STATED GOAL = Please format the data as a two-column CSV with the headers input and output, one row per input-output pair, with each field quoted and any line breaks inside a field replaced by spaces. Begin at the line that has "Click the text type icon in Not feedback row" and stop after the line that has "click(50, 21)", leaving out everything else.

* Begin INPUT DATA *

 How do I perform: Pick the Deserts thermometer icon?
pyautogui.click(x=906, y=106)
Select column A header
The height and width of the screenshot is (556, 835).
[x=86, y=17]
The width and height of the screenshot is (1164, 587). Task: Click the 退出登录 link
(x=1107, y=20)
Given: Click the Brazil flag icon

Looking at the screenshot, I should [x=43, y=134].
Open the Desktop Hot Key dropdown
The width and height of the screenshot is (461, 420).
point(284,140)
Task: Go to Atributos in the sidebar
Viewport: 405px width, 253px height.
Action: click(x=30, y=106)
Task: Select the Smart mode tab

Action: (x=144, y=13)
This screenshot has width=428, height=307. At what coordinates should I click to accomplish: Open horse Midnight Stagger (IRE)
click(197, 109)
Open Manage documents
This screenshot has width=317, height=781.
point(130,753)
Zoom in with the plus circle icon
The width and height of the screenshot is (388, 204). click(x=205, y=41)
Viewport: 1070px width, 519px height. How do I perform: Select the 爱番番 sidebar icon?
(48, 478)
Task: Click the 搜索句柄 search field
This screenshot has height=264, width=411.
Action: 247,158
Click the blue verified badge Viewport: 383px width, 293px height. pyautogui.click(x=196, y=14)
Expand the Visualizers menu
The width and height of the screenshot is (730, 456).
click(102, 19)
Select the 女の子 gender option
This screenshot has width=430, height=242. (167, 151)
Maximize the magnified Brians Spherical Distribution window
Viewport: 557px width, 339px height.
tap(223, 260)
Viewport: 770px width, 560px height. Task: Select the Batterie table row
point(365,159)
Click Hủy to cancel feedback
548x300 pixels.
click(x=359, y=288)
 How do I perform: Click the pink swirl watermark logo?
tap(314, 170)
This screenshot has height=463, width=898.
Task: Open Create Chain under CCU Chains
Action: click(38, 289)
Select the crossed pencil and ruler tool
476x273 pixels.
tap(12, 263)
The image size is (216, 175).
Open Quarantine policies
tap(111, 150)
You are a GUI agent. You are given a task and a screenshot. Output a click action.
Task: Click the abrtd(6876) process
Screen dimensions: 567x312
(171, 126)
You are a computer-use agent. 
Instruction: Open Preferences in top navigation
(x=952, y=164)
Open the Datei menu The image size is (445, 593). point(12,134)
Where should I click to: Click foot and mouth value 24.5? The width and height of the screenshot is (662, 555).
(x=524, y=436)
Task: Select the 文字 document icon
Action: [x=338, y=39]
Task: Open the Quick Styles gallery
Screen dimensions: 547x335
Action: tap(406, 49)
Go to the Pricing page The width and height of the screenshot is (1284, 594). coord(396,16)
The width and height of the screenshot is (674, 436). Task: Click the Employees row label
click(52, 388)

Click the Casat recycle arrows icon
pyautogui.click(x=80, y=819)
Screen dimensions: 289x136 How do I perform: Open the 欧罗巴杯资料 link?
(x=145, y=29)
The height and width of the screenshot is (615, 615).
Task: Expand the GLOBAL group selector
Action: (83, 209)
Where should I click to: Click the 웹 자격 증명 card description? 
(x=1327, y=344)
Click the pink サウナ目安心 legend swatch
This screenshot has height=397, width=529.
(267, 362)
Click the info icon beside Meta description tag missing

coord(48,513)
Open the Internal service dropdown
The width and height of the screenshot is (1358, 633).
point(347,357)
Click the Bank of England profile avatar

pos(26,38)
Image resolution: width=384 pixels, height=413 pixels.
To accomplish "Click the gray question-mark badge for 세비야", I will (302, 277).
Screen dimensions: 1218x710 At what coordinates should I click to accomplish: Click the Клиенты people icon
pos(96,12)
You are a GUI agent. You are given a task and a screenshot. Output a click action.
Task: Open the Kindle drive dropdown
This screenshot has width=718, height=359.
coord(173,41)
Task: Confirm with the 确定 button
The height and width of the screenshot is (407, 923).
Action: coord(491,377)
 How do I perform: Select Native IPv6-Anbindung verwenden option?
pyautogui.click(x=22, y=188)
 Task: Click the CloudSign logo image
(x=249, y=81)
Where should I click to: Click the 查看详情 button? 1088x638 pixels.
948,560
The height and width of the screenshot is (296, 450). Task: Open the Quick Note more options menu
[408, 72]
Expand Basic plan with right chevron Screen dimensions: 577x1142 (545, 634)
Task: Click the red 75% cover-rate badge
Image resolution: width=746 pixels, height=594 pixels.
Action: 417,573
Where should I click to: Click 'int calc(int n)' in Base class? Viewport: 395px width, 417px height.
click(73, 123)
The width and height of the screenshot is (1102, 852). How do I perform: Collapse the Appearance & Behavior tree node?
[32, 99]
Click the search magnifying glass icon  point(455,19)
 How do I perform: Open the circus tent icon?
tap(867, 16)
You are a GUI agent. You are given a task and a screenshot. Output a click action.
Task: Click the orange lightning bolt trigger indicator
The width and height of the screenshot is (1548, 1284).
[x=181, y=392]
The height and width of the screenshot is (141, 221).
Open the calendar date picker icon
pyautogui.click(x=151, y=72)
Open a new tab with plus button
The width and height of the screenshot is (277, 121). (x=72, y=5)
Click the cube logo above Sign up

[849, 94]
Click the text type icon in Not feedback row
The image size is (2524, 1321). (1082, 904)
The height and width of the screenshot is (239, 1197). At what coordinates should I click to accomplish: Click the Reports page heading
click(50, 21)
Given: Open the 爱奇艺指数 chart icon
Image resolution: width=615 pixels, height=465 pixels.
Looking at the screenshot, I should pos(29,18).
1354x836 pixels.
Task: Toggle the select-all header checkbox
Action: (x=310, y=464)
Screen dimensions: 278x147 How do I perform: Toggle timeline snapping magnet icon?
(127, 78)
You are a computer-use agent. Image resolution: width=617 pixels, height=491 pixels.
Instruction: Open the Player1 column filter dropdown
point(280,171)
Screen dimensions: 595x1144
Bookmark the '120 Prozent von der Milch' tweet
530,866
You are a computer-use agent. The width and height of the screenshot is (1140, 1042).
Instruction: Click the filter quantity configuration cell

* End INPUT DATA *

REPLY =
input,output
"Click the text type icon in Not feedback row","The image size is (2524, 1321). (1082, 904)"
"The height and width of the screenshot is (239, 1197). At what coordinates should I click to accomplish: Click the Reports page heading","click(50, 21)"